Subglottic Edema and Airway Compromise After Cleft Palate Repair

Paul W. Peterson DDS, Oral and Maxillofacial Surgery, University of Minnesota, Minneapolis, MN
Martin S Lacey MD, Craniofacial Surgery, Gillette Childrens Hospital, St. Paul, MN
Research Question(s) / Specific Aims / Hypotheses  

A report of two cases of Subglottic edema in the immediate post-operative period after furlow double opposing z-plasty in two patients without congenital anomalies or Pierre Robin sequence.  The retrospective review of palate repairs by multiple surgeons using different techniques at Gillette Childrens Specialty Healthcare will examine variables in palatal repairs that may or may not contribute to a higher incidence of post-operative subglottic edema.  Factors that correlate with the potentially life threatening complication of subglottic edema and airway compromise in cleft palate repair may direct to an etiology for the problem.  Future areas of study will lead to control of cost, mortality and morbidity associated with repair of cleft palates. Methods

A retrospective chart review will be completed of the Gillette Specialty Healthcare system and the Craniofacial/plastic surgery database to include all cleft palate repairs from 2003 to 2013. In the “cyberdocs” system which reviews Gillette Childrens Specialty Healthcare electronic healthcare record only since its inception within the last two years Over 3000 documents exist including “cleft palate”, 42 for “palate repair,” 44 for “furlow,” 42 for “z plasty.”  Paper and electronic charts as well as the craniofacial database will be reviewed extensively from 2003 to 2013.  All data will be extracted as available and analyzed using chi square analysis.

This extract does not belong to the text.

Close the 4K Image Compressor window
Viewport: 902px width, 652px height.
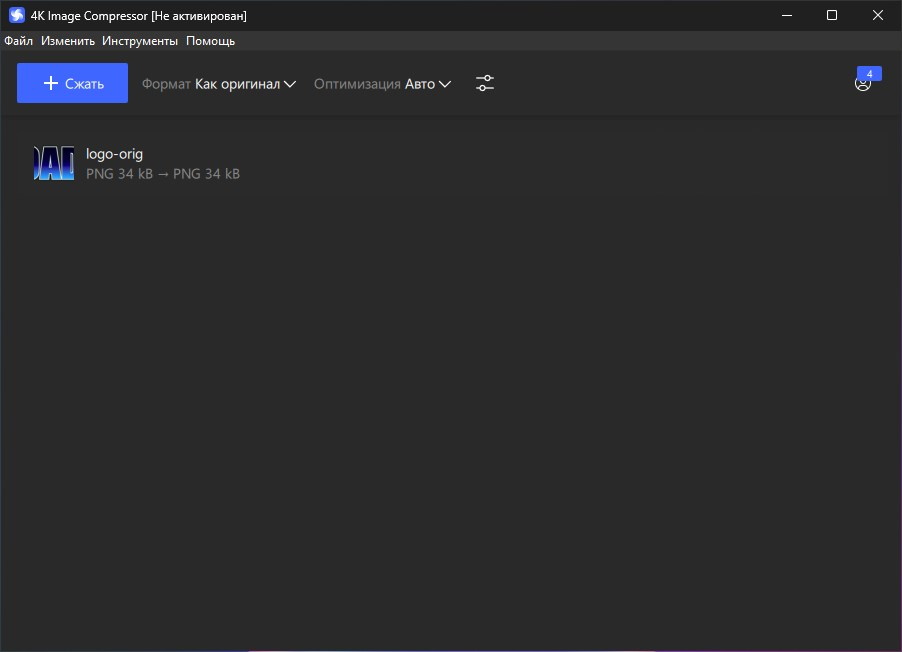878,15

Research design

The research design involves retrospective study of all cleft palate repairs from a single institution’s multi-surgeon practice.  The evaluation of different palatal repair techniques, in incidence of subglottic edema and airway compromise, intraoperative variable including operative time, time of dingman mouth retractor activity, severity of palatal cleft, difficulty of initial intubation, micrognathia, presence of congenital anomaly, concomitant release of tongue-lip adhesion. Sample

It is estimated that since the inception of the electronic health record at Gillette that there have been 42 palate repairs.  It is estimated that in the last ten years there may be 210 to 315 palate repairs performed at Gillette Childrens Specialty Healthcare.  The sample size is appropriate to provide a significant correlation the variability in surgeon and technique will be unique to the literature.

  Results

The incidence of airway problems during and after the operations was 1.7 %  The two reported cases of airway compromise were not associated with congenital anomoalies.  The  dingman mouth gag could not be shown to directly cause suglottic edema or airway compromises.  Two of the reported incidents required prolonged or re-intubation in the post-operative setting.  The overwhelming majority of the patients had furlow double opposing z-plasty.  There were no cases of re-intubation after pharyngeal flap surgery.  Dingman time was not recorded in the majority of cases.

Conclusions

Documentation of this complication in the literature is very rare.  There has only been one retrospective study which reviewed 247 consecutive palatal operations (double opposing furlow z-plasty) by a single surgeon at a single institution, noting the incidence of airway problems before during and after the operations was 5.7 %  Our study showed two cases which were not associated with syndromes whereas 93% were associated with syndromes in previous study.  PRS was not found to have as many incidences as other articles. Etiologies to this complication have only been hypothesized due to the limited number of cases reported and variability within studies.